* YOUR OBJECTIVE
Go through the entries and copy each one exactly. Leave none out.

<<<<

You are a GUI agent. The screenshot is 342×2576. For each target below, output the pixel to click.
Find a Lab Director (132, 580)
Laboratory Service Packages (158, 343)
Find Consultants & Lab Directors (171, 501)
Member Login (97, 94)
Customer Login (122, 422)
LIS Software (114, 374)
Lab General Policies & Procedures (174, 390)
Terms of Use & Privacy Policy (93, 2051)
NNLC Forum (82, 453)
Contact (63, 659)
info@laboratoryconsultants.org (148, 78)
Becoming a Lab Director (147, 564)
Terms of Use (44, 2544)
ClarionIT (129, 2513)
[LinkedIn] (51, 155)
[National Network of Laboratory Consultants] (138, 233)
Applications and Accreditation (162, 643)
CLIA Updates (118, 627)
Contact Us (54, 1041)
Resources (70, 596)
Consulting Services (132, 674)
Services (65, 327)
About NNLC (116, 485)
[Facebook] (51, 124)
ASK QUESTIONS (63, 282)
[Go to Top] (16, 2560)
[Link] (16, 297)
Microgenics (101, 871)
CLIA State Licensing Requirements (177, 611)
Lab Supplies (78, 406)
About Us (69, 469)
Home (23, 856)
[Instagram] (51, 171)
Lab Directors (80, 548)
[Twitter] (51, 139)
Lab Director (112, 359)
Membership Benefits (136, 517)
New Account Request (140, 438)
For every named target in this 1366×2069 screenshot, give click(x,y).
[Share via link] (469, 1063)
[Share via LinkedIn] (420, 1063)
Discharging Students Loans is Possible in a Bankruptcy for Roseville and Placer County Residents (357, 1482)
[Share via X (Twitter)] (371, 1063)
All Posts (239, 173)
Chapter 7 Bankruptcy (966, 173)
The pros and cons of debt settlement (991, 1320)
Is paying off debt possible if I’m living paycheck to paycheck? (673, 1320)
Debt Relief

>>>>

* ANSWER BELOW
You are a GUI agent. The screenshot is 342×2576. For each target below, output the pixel to click.
Find a Lab Director (132, 580)
Laboratory Service Packages (158, 343)
Find Consultants & Lab Directors (171, 501)
Member Login (97, 94)
Customer Login (122, 422)
LIS Software (114, 374)
Lab General Policies & Procedures (174, 390)
Terms of Use & Privacy Policy (93, 2051)
NNLC Forum (82, 453)
Contact (63, 659)
info@laboratoryconsultants.org (148, 78)
Becoming a Lab Director (147, 564)
Terms of Use (44, 2544)
ClarionIT (129, 2513)
[LinkedIn] (51, 155)
[National Network of Laboratory Consultants] (138, 233)
Applications and Accreditation (162, 643)
CLIA Updates (118, 627)
Contact Us (54, 1041)
Resources (70, 596)
Consulting Services (132, 674)
Services (65, 327)
About NNLC (116, 485)
[Facebook] (51, 124)
ASK QUESTIONS (63, 282)
[Go to Top] (16, 2560)
[Link] (16, 297)
Microgenics (101, 871)
CLIA State Licensing Requirements (177, 611)
Lab Supplies (78, 406)
About Us (69, 469)
Home (23, 856)
[Instagram] (51, 171)
Lab Directors (80, 548)
[Twitter] (51, 139)
Lab Director (112, 359)
Membership Benefits (136, 517)
New Account Request (140, 438)
For every named target in this 1366×2069 screenshot, give click(x,y).
[Share via link] (469, 1063)
[Share via LinkedIn] (420, 1063)
Discharging Students Loans is Possible in a Bankruptcy for Roseville and Placer County Residents (357, 1482)
[Share via X (Twitter)] (371, 1063)
All Posts (239, 173)
Chapter 7 Bankruptcy (966, 173)
The pros and cons of debt settlement (991, 1320)
Is paying off debt possible if I’m living paycheck to paycheck? (673, 1320)
Debt Relief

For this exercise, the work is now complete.